A legendary figure in the watchmaking industry, the French watchmaker created the Renaissance and Capriccio pocket watches, the Rose des Temps clock, the six Montres de Sables and the Alpha-Omega automaton.
In 2012, Loiseau announced a collaboration with Swiss watch manufacturer Girard-Perregaux. He also taught at the Musée International d’Horlogerie in La Chaux-de-Fonds, Switzerland.
The announcement from Atelier Loiseau, co-founded by Loiseau , said: “The watchmaking world has lost a visionary and creative genius who had imagined and created mechanical masterpieces which revolutionized and inspired contemporary Haute Horlogerie.”
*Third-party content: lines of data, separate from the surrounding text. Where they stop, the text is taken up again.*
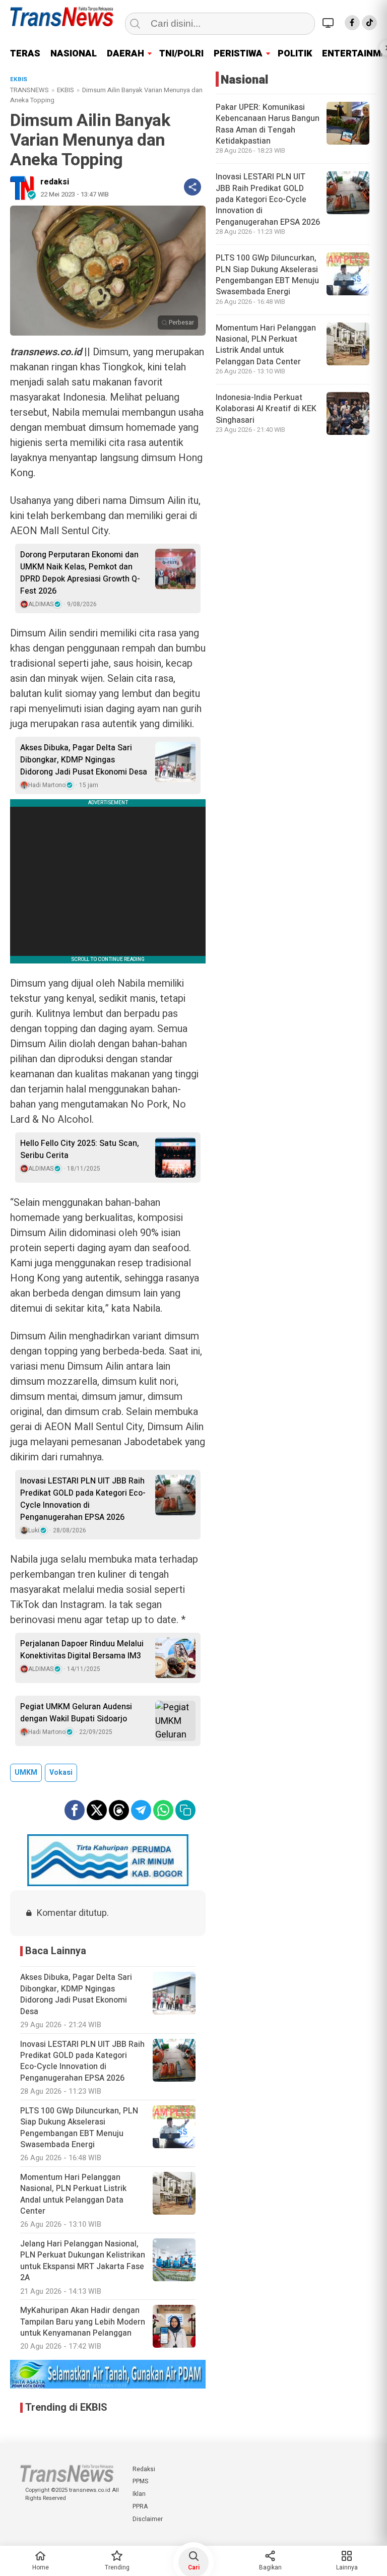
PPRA (140, 2506)
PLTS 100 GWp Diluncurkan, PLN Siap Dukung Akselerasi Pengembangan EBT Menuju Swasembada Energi (267, 275)
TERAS (25, 53)
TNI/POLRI (181, 53)
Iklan (139, 2493)
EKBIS (65, 90)
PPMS (140, 2481)
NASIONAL (73, 53)
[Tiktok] (369, 22)
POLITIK (295, 53)
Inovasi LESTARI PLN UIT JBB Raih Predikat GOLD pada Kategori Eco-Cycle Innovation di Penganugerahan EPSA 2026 (83, 1499)
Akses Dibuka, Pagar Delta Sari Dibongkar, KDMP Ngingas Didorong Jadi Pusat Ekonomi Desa (83, 760)
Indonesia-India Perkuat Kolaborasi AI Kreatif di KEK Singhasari (266, 409)
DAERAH (125, 53)
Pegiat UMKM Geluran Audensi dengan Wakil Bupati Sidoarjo (76, 1713)
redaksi (54, 182)
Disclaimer (148, 2519)
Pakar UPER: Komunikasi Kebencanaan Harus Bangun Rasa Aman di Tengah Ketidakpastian (267, 124)
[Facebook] (352, 22)
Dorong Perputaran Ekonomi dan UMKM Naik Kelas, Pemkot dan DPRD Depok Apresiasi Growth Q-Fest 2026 (80, 573)
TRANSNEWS (29, 90)
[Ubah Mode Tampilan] (329, 22)
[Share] (192, 187)
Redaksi (144, 2469)
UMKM (26, 1772)
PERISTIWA (238, 53)
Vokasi (61, 1772)
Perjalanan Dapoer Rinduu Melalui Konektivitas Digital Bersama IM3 (82, 1650)
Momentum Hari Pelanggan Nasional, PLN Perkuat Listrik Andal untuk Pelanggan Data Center (266, 345)
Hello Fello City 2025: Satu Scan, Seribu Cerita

Atelier Loiseau was created to transmit and perpetuate the watchmaker’s talent, his spirit and technical virtuosity in manufacturing complicated Haute Horlogerie timepieces.
“During the last months of his life, his precarious health deteriorated enough to gradually keep him away from his workbench where he loved to practice his talent with passion,” Atelier Loiseau added in the announcement.
“Thanks to such legacy, made of a unique know-how as well as certain unpublished developments, the Atelier Loiseau will pursue Dominique’s work and continue to create exceptional and ingenious mechanical marvels, so to perpetuate his name, synonym for a different watchmaking art which, in this XXI century beginning, tends to disappear.”